- **Exercise aim**
Please return every line below that contains the string "Open".
+++ Provided records +++
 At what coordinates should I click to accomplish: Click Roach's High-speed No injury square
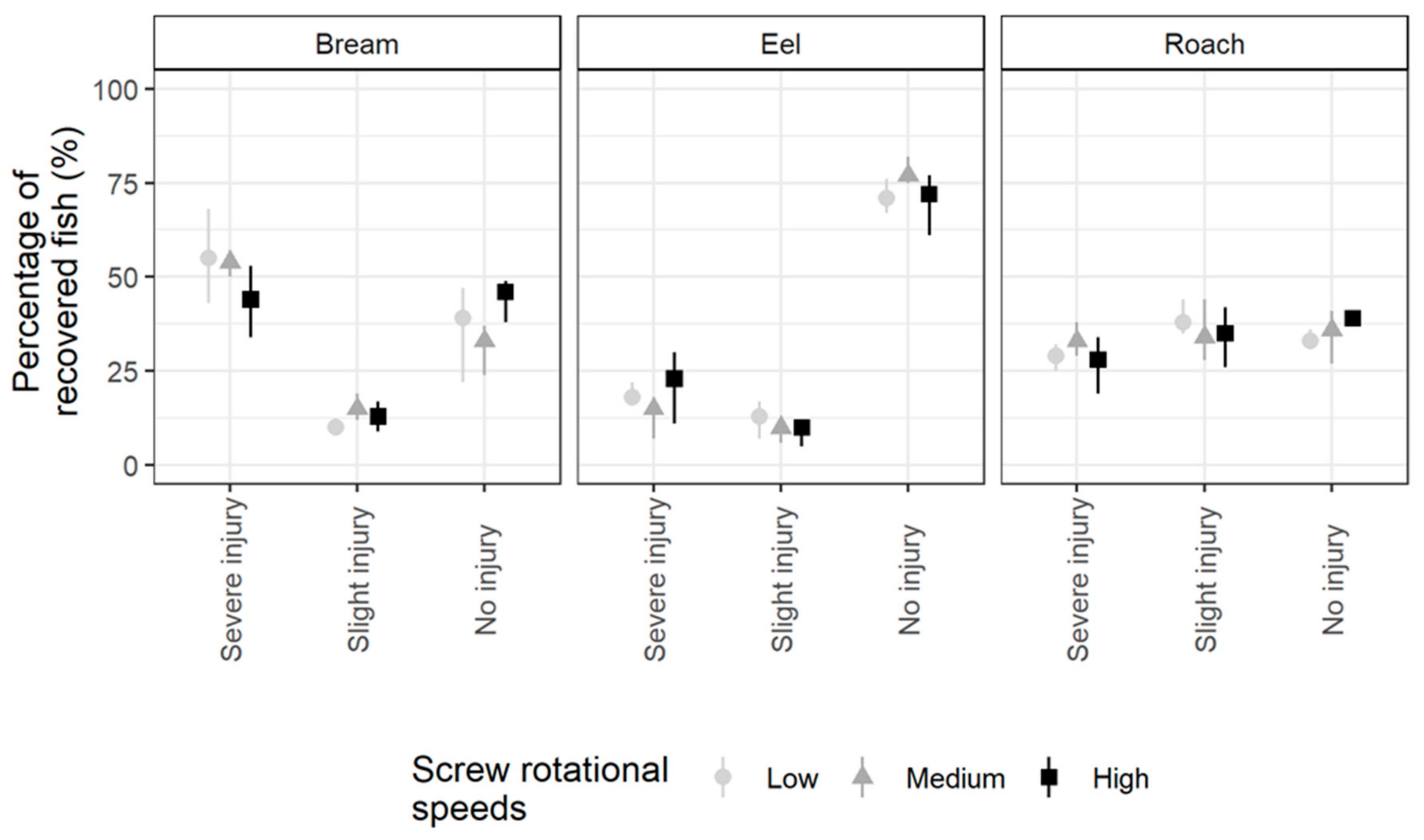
+++
+++ Provided records +++
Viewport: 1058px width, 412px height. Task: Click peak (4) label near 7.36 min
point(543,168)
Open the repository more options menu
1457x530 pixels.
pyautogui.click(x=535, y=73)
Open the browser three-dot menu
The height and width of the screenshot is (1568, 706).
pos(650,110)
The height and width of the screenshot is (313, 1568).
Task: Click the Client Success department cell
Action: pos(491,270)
+++
- **Response**
Open the repository more options menu
Open the browser three-dot menu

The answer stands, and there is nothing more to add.